(Saved data entries)
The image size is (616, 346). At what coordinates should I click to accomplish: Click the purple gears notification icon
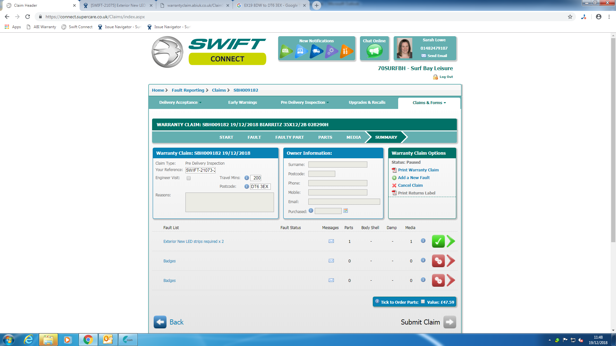331,51
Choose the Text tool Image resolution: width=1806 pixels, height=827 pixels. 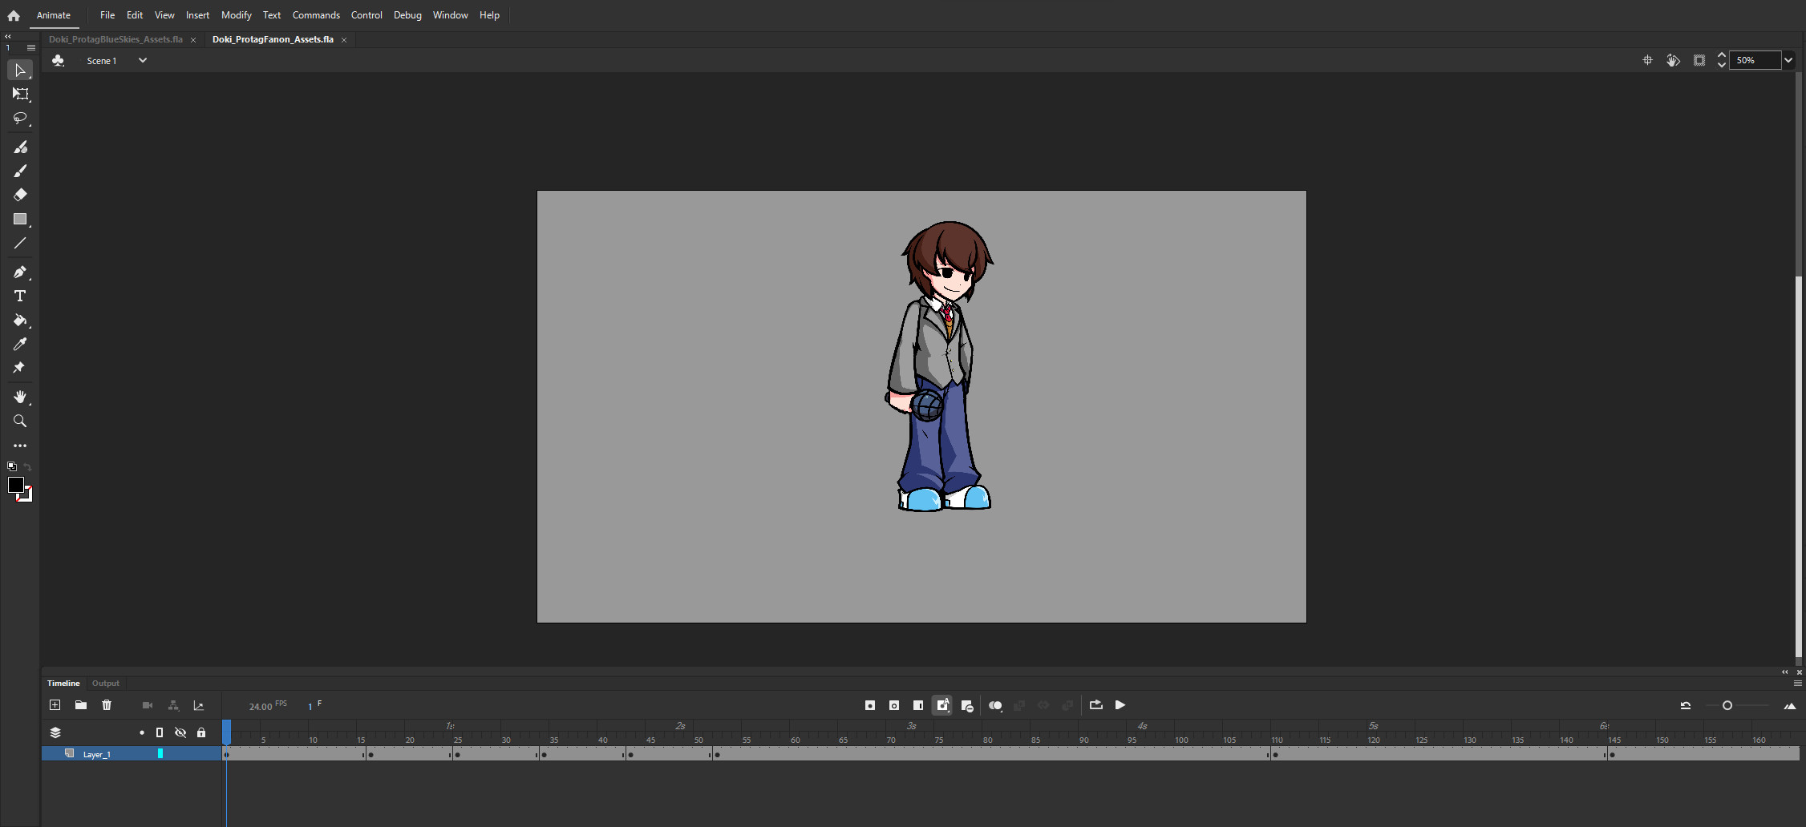20,296
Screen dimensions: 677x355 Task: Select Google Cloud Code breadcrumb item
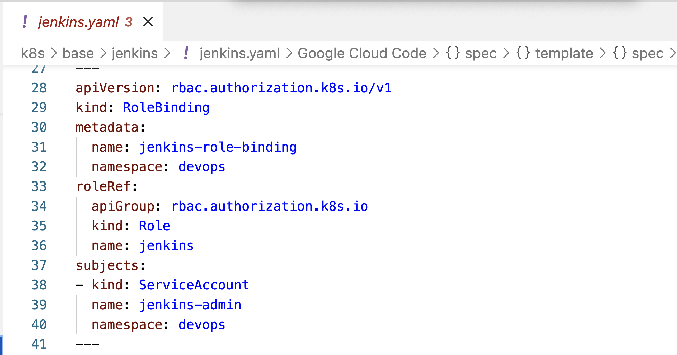[x=362, y=53]
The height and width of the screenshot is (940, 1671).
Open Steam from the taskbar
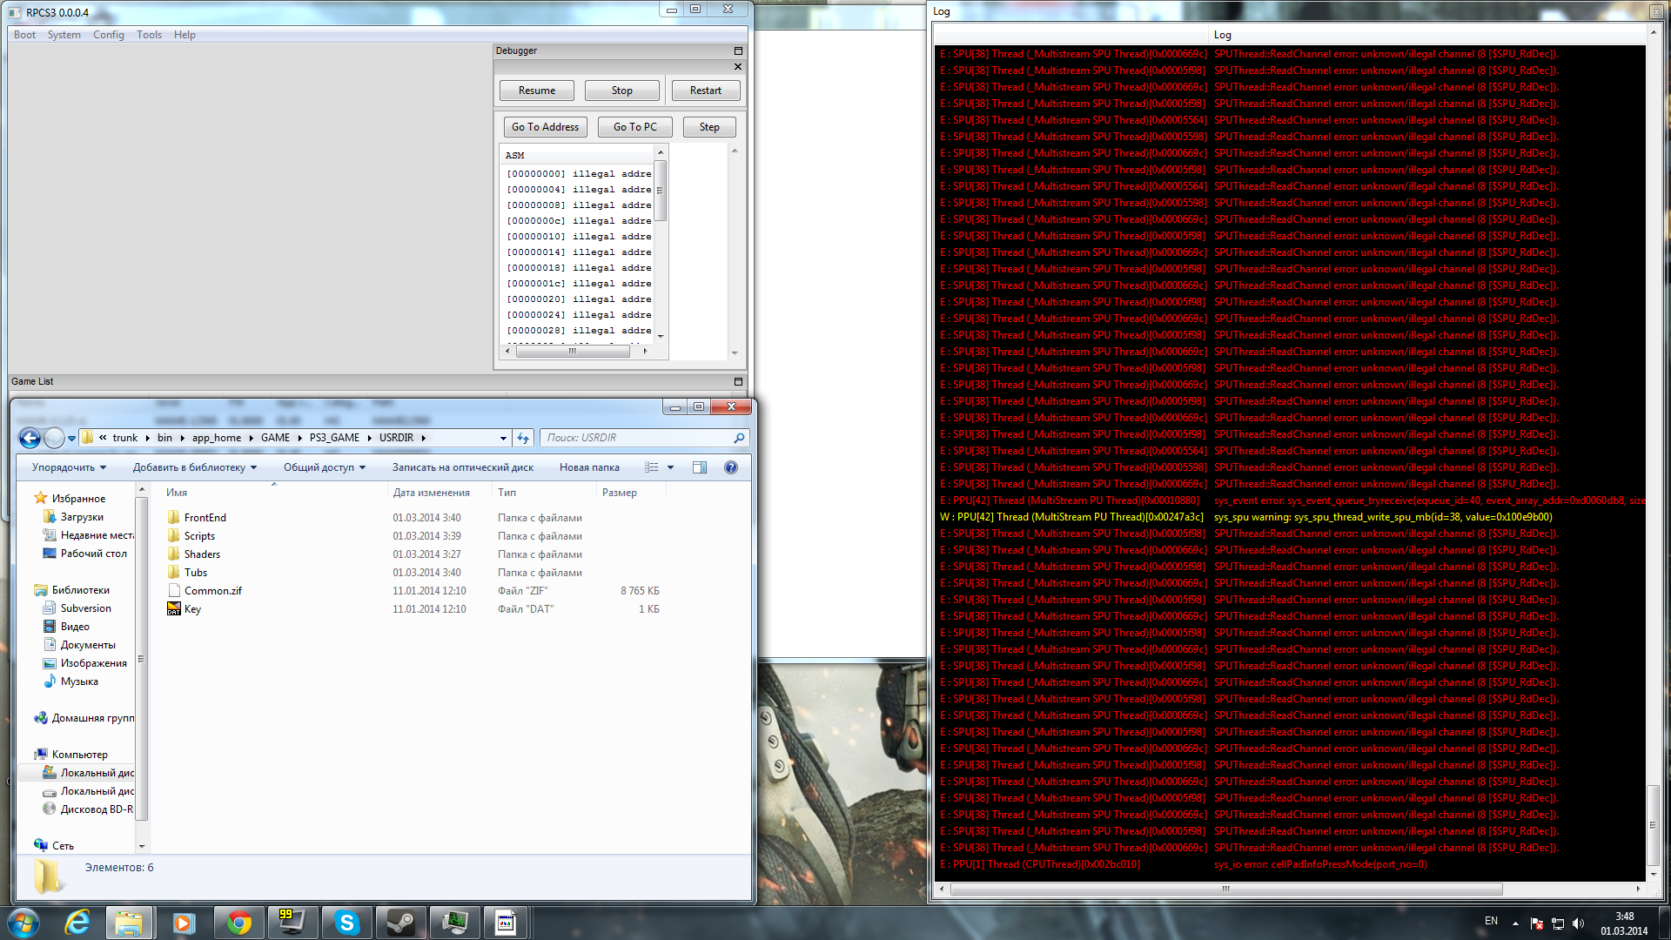coord(400,923)
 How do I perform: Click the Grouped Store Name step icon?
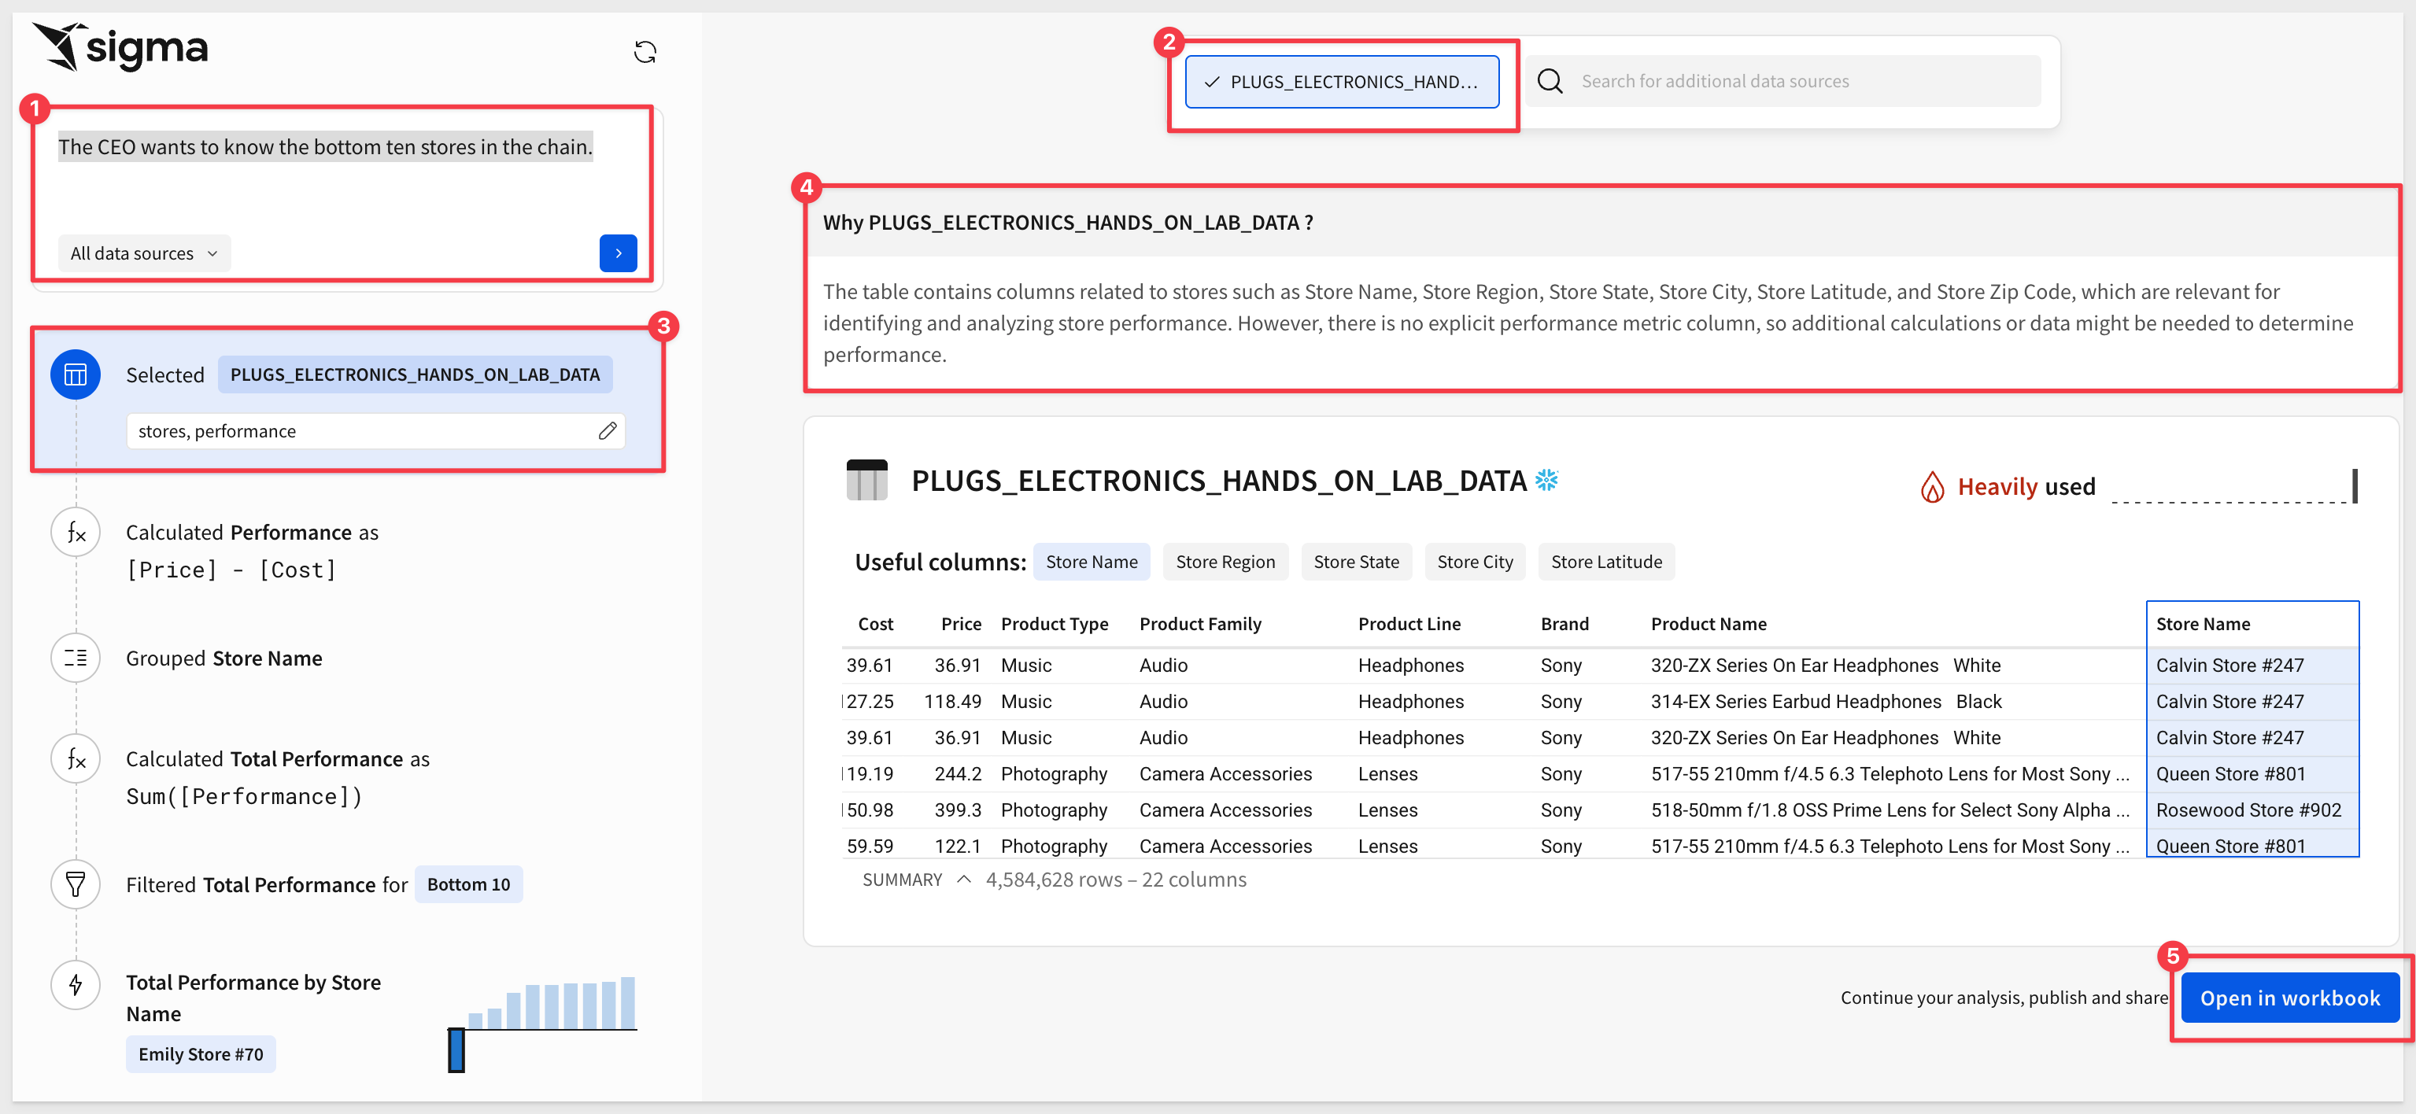pyautogui.click(x=75, y=658)
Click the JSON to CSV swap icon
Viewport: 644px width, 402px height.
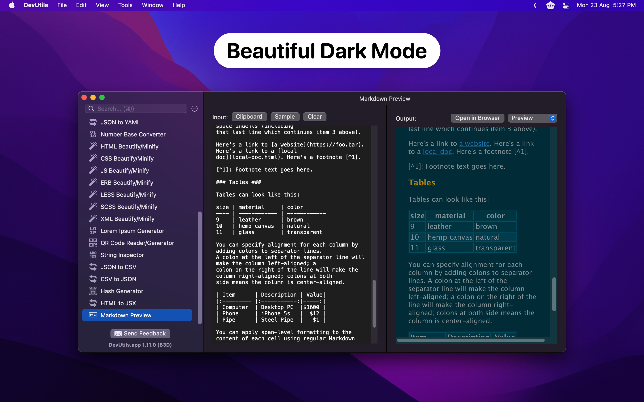tap(93, 267)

(Work order) Copy out exactly the lines between the line containing "Click the JSON to CSV swap icon" and the end of the entries, including both, and leave the pictures behind.

(Task result)
Click the JSON to CSV swap icon
Viewport: 644px width, 402px height.
tap(93, 267)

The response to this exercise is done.